Music for January 22, 2017 + The Third Sunday after the Epiphany

Vocal Music


  • Dear Lord and Father of Mankind – C. H. H. Parry (1848-1918)

Instrumental Music

  • O God, Thou Faithful GodJohannes Brahms (1833-1897)
  • How Brightly Shines the Morningstar – Andreas Armsdorff (1670–1699)
  • Improvisation on “Praise to the Lord”Paul Manz (1919-2009)

Congregational Music (all hymns from the Hymnal 1982 with the exception of those marked “R” which are from Renew.)


  • Hymn 390 - Praise to the Lord, the Almighty (LOBE DEN HERREN)
  • Hymn 381 - Thy strong word did cleave the darkness (TONY-Y-BOTEL)
  • Hymn 707 - Take my life, and let it be (HOLLINGSIDE)
  • Hymn 321 - My God, thy table now is spread (ROCKINGHAM)
  • Hymn R102 - The Lord is my light (Jacques Berthier)
  • Hymn 530 - Spread, O spread, thou mighty word (GOTT SEI DANK)
  • Psalm 27:1, 5-13 - Dominus illuminatio (simplified Anglican Chant by Jerome Meachem)

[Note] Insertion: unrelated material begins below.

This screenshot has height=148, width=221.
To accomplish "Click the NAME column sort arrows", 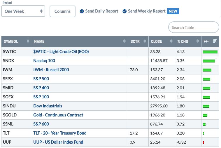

The choir sings one of our favorite anthems this Sunday, the beautiful Dear Lord and Father of Mankind by the British composer Charles Hubert Hastings Parry.  This hymn, now one of England’s favorites, began life as the ballad of Meshullemeth (‘Long since in Egypt’s plenteous land’) in Act I of Judith, Parry's oratorio of 1888. It was only after Parry’s death that permission was granted by Novello and Parry’s estate to allow George Gilbert Stocks, the head of music at Repton School, to adapt the music to this text for the school’s hymn book, at which time the melody became known as REPTON.  It was also published in 1941 as the hymn-anthem (which we are singing today) in which much of the original music of the aria was restored.

John Greenleaf Whittier
Ironically, the author of this beautiful and much-loved hymn deeply disapproved of singing in church. John Greenleaf Whittier (1807-92) was an American Quaker who firmly believed that God was best worshipped in silent meditation and who deplored the histrionics associated with both the High Church and the Evangelical movement.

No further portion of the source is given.